- Opening Delimiter -

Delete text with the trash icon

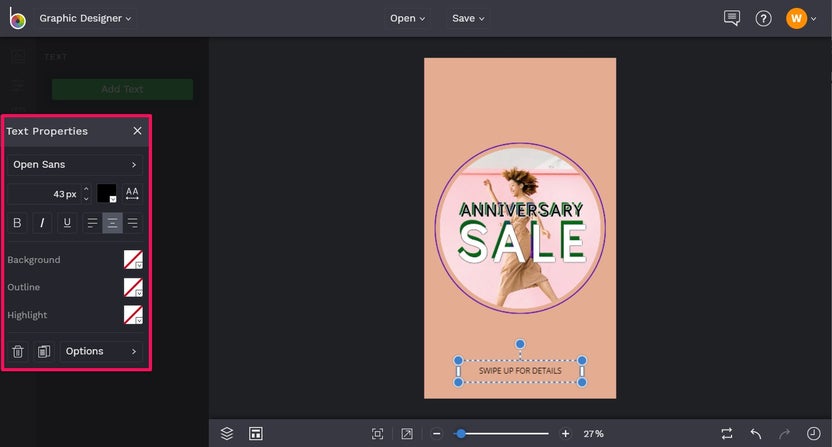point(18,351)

- Closing Delimiter -
- Opening Delimiter -

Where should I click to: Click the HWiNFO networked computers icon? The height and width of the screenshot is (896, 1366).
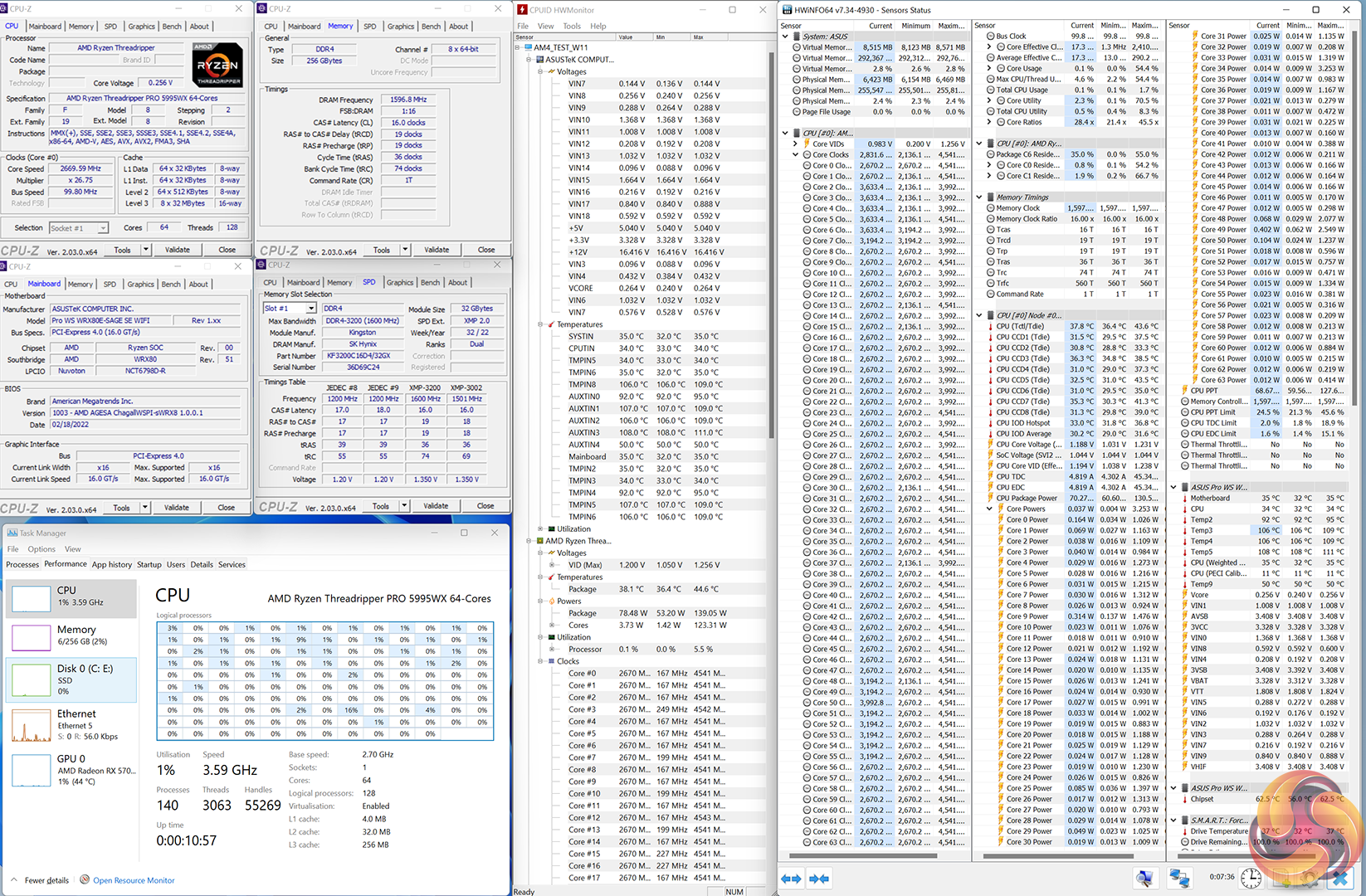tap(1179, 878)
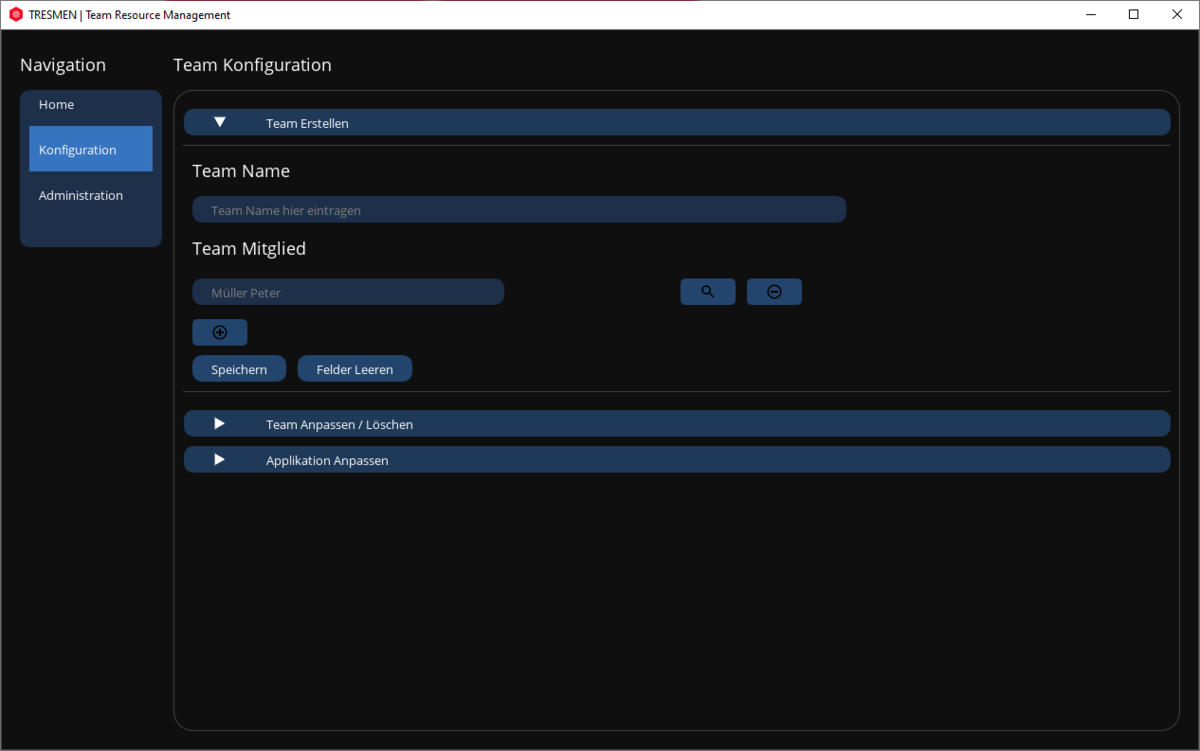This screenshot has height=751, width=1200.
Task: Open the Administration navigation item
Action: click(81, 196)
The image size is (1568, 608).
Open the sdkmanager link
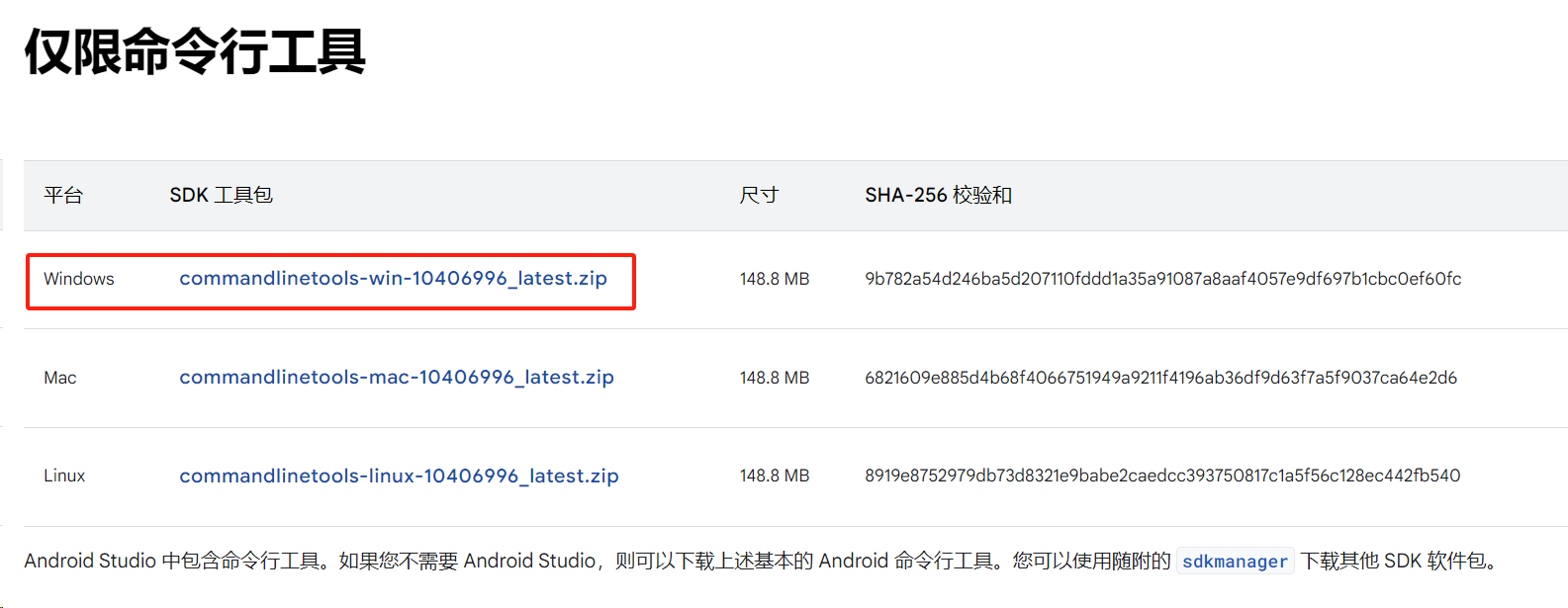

- Closing Delimiter -
- Opening Delimiter -

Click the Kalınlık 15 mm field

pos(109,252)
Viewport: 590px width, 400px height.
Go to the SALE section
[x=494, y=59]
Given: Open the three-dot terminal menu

- Closing Delimiter -

- What this task involves -
Your reply should consist solely of the lines above from the line containing "Where should I" up to and including the line containing "Open the sdkmanager link", reproduced exactly, minus the pictures.

- Task response -
Where should I click to: Click the HWiNFO networked computers icon? The height and width of the screenshot is (896, 1366).
tap(1179, 878)
This screenshot has height=751, width=1200.
Task: Open the Administration navigation item
Action: click(81, 196)
The image size is (1568, 608).
Open the sdkmanager link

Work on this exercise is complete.